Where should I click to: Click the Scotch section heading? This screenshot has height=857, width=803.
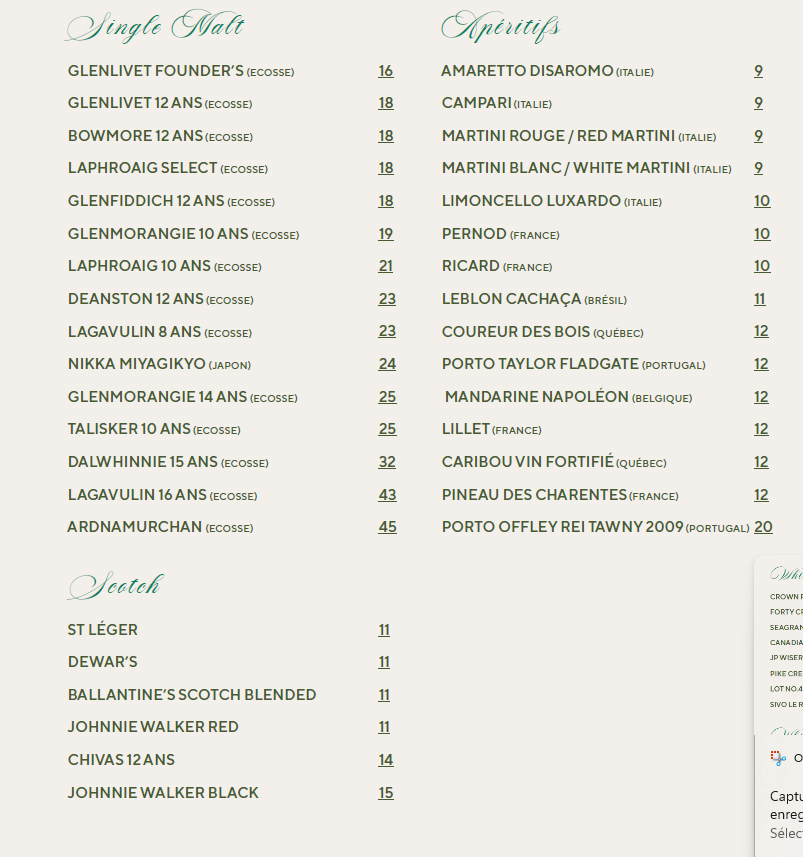tap(115, 586)

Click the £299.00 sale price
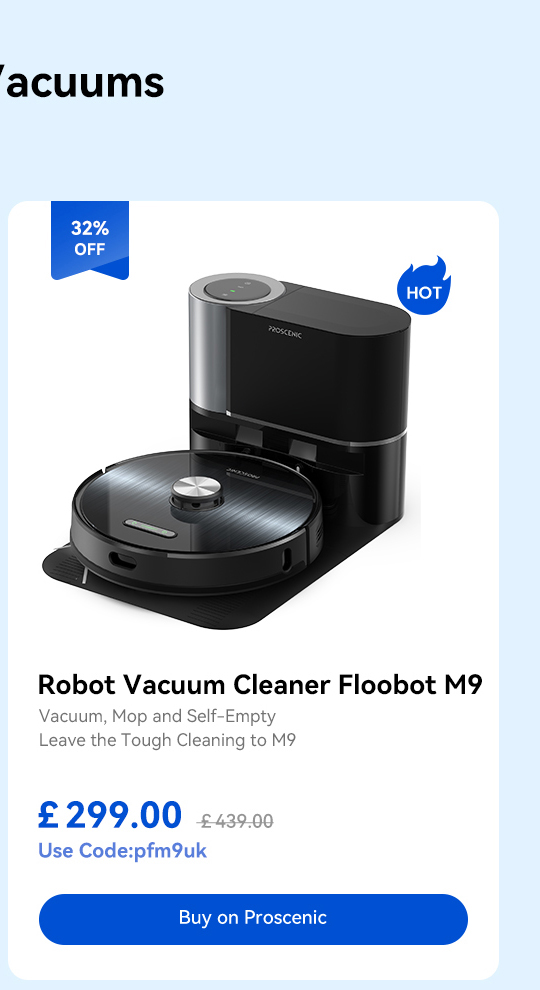click(x=110, y=814)
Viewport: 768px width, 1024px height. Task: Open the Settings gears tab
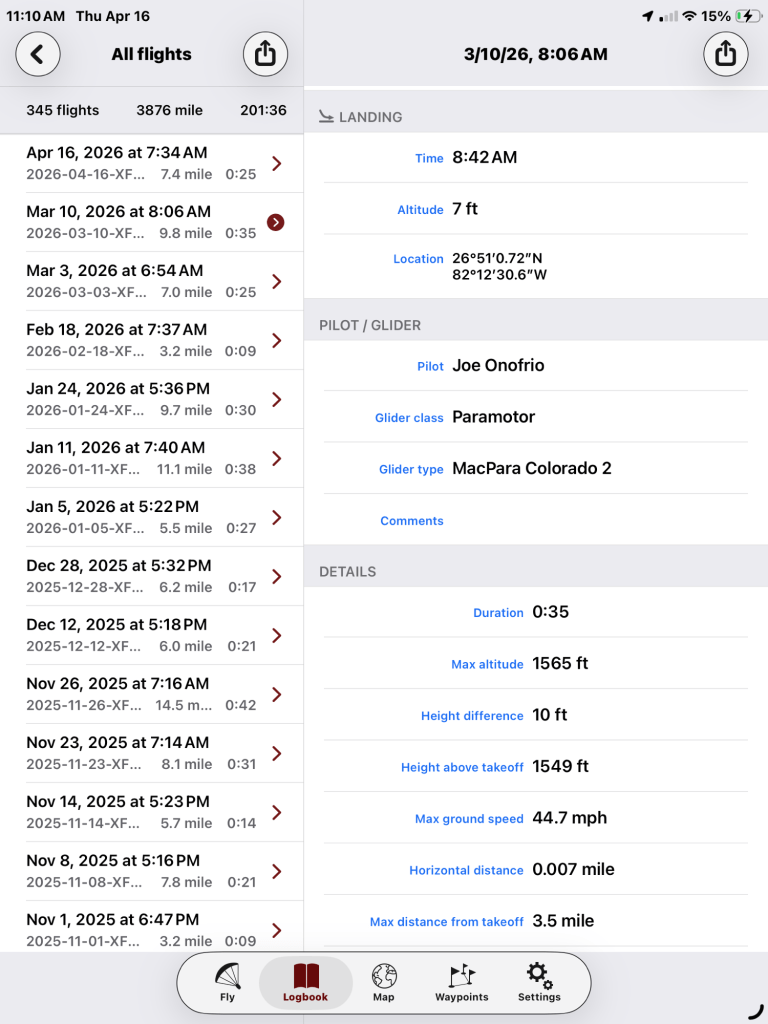[x=539, y=982]
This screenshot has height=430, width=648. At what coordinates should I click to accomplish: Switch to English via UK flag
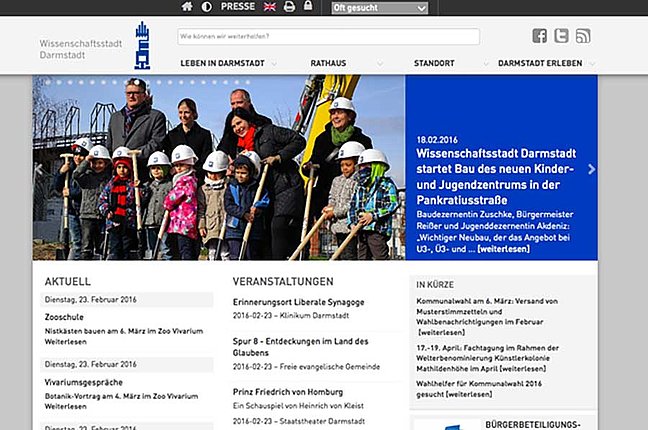pyautogui.click(x=270, y=6)
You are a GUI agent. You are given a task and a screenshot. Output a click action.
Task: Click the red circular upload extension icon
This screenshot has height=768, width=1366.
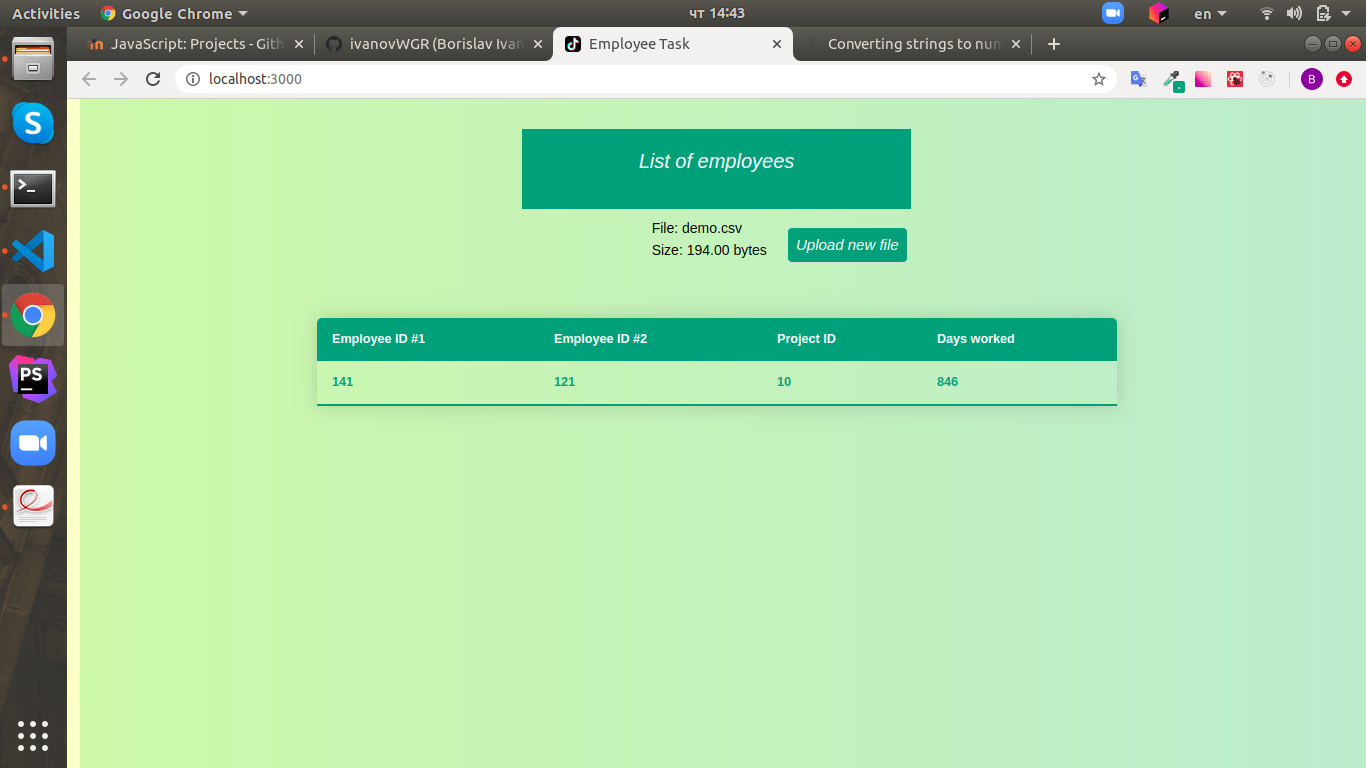pyautogui.click(x=1343, y=79)
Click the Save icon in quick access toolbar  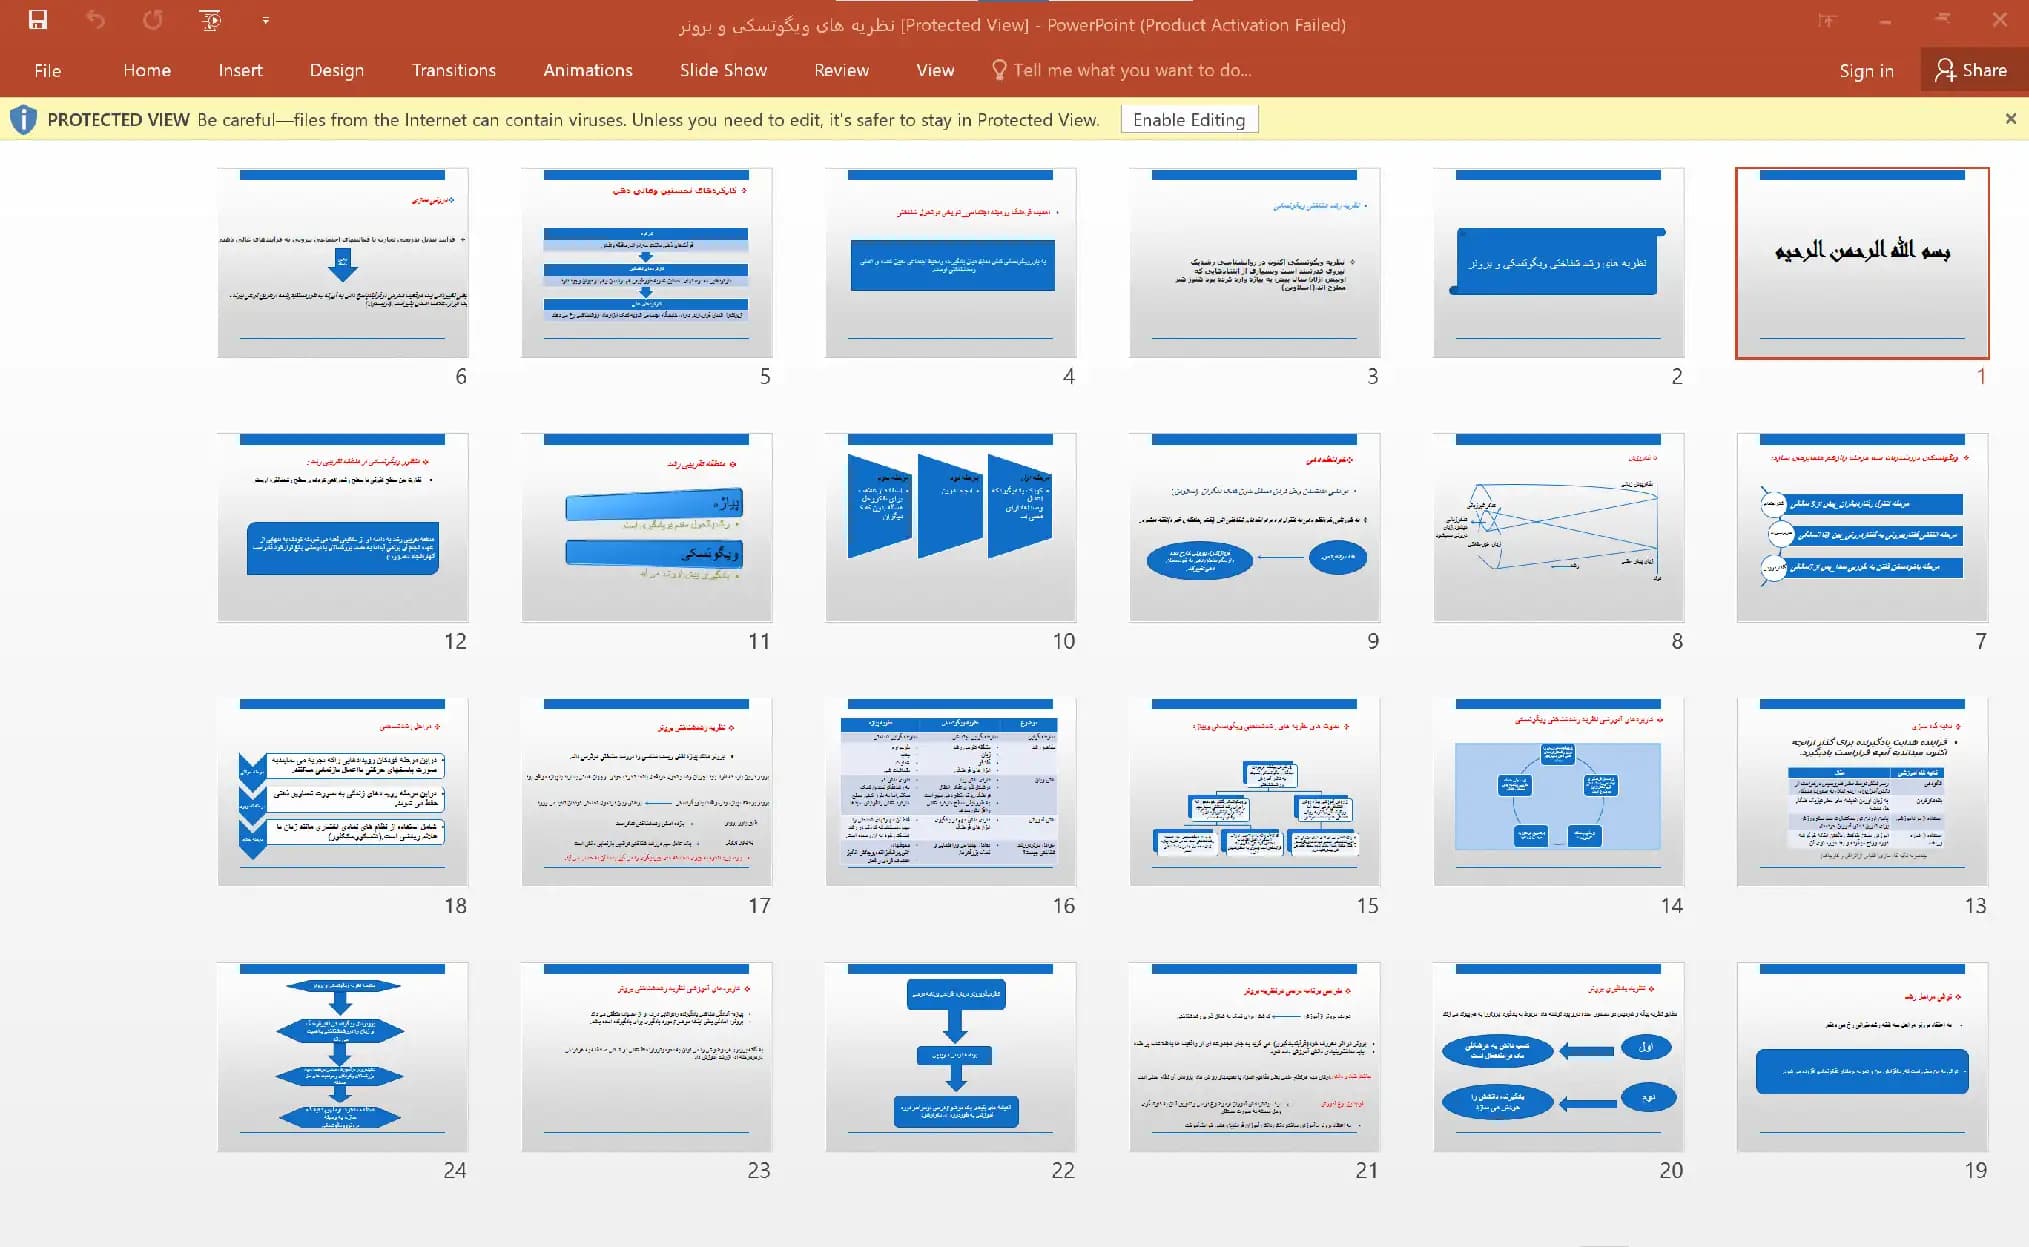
********
## Your assignment
Restate the material above exactly. Exclude all pictures.

## Response box
Where should I click to: Click the Scotch section heading? This screenshot has height=857, width=803.
tap(115, 586)

Click the £299.00 sale price
click(x=110, y=814)
Viewport: 768px width, 1024px height. Task: Open the Settings gears tab
[x=539, y=982]
This screenshot has height=430, width=648. At what coordinates should I click to accomplish: Switch to English via UK flag
pyautogui.click(x=270, y=6)
You are a GUI agent. You are given a task and a screenshot. Output a click action.
Task: Click the red circular upload extension icon
This screenshot has height=768, width=1366.
pyautogui.click(x=1343, y=79)
Click the Save icon in quick access toolbar  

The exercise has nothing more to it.